=== Dataset records ===
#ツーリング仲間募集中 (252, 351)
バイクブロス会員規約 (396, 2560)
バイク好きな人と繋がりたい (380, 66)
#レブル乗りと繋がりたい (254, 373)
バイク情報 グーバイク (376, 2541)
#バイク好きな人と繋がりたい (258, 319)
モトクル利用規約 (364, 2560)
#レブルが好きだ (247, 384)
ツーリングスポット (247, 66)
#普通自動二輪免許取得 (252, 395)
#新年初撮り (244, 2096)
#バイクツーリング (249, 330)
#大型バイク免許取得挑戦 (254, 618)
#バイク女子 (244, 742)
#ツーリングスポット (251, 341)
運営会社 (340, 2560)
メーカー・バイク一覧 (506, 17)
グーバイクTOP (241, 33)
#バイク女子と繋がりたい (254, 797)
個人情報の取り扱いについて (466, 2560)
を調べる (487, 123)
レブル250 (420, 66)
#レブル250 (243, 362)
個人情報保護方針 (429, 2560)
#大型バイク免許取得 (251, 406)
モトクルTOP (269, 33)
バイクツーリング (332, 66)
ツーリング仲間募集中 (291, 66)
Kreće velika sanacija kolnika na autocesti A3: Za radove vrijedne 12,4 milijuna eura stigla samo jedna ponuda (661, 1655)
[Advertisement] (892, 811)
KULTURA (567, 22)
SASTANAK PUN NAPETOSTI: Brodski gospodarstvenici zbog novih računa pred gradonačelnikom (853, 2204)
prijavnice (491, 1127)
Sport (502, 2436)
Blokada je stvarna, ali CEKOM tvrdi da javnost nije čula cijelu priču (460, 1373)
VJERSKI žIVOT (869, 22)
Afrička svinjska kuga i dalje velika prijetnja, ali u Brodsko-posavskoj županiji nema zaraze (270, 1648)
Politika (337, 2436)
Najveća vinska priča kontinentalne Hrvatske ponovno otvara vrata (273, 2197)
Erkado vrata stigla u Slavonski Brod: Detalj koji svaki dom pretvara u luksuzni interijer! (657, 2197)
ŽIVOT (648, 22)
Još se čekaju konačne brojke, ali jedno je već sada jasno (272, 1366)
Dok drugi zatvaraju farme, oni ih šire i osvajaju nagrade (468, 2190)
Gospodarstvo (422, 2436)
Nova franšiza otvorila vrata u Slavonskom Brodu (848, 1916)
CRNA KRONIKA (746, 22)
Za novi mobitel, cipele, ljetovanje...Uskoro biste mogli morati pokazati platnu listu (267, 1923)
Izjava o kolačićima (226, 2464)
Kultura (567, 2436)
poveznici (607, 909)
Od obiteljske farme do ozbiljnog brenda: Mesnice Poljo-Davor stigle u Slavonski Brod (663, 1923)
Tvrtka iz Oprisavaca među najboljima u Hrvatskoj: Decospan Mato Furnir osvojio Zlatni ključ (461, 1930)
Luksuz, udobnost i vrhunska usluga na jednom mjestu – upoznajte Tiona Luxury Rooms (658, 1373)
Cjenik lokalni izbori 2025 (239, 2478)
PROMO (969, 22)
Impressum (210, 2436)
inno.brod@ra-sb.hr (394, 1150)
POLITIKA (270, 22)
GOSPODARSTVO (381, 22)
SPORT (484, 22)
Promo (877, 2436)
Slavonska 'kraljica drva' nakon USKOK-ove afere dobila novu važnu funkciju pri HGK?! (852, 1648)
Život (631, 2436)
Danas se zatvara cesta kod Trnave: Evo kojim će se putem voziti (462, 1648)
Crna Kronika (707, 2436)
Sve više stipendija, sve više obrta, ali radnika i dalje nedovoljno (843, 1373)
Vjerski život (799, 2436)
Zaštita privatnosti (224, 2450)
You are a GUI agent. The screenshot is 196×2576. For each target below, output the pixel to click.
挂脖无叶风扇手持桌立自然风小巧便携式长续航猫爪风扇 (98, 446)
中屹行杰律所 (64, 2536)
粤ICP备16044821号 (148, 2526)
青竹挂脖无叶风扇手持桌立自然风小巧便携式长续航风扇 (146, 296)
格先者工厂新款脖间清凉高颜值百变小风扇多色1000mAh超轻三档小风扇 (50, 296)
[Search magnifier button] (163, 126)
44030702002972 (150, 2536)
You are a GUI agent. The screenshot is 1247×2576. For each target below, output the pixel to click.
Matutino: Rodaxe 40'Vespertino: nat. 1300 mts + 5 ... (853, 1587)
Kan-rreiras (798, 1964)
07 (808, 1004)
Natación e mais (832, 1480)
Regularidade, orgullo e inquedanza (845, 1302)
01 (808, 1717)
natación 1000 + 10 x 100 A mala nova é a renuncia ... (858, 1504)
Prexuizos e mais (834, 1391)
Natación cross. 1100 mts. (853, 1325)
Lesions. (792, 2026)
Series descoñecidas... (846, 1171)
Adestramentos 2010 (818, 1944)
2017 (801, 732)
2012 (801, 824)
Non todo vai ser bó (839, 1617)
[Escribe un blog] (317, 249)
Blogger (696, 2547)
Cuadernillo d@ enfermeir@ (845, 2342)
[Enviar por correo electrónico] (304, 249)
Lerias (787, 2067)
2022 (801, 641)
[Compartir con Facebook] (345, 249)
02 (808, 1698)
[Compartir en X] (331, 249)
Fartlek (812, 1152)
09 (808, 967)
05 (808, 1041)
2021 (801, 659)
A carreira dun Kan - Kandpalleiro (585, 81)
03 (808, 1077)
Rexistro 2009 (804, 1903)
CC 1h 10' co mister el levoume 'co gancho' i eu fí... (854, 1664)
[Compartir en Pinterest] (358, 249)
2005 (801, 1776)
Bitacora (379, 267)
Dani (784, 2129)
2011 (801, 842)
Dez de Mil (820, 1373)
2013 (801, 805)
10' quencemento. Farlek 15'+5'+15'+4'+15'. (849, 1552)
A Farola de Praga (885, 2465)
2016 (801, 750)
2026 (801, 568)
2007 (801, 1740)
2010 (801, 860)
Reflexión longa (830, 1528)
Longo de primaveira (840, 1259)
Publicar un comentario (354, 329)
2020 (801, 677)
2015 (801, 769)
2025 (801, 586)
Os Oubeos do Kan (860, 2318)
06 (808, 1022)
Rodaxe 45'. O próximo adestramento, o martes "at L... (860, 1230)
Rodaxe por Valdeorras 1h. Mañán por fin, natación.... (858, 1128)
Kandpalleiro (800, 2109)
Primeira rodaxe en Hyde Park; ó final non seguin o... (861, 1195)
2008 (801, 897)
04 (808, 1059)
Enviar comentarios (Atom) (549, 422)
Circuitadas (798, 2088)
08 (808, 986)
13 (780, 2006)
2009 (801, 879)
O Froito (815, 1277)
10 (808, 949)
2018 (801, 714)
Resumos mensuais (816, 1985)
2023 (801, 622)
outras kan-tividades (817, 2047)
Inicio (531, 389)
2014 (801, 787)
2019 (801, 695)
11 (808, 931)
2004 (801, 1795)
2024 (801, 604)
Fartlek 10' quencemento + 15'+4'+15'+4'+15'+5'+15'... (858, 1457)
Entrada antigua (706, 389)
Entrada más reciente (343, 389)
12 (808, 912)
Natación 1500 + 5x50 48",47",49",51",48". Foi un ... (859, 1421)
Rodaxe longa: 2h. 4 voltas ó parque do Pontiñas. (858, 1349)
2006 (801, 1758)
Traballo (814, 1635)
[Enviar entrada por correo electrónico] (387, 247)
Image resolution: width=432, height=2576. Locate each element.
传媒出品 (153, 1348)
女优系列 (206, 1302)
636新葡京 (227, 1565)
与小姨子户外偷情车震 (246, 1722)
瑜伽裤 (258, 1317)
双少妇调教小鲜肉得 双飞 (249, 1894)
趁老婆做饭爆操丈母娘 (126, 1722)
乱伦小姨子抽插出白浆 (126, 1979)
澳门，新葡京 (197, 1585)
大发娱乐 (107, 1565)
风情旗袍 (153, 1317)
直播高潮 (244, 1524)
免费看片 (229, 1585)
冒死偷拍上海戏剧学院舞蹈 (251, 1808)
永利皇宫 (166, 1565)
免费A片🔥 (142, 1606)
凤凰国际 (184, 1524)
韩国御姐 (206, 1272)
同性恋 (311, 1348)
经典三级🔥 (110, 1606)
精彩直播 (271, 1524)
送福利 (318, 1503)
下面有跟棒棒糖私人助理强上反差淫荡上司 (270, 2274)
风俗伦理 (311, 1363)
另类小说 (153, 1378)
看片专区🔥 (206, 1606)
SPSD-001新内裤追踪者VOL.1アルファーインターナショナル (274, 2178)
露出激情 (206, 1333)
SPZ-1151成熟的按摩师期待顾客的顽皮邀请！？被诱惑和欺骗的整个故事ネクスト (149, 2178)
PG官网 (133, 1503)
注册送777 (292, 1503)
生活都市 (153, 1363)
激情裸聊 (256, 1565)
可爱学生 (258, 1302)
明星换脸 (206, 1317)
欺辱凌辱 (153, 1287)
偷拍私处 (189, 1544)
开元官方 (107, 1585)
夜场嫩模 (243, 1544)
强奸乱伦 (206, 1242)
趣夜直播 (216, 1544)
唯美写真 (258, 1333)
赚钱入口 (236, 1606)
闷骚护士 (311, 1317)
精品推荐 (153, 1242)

=== Work instruction ===
The expected output is the lines from the one holding "生活都市 (153, 1363)" through the last line of the data, exactly as they appear, with nothing before or after.

=== Task result ===
生活都市 (153, 1363)
激情裸聊 (256, 1565)
可爱学生 (258, 1302)
明星换脸 (206, 1317)
欺辱凌辱 (153, 1287)
偷拍私处 (189, 1544)
开元官方 (107, 1585)
夜场嫩模 (243, 1544)
强奸乱伦 (206, 1242)
趣夜直播 (216, 1544)
唯美写真 (258, 1333)
赚钱入口 (236, 1606)
闷骚护士 (311, 1317)
精品推荐 (153, 1242)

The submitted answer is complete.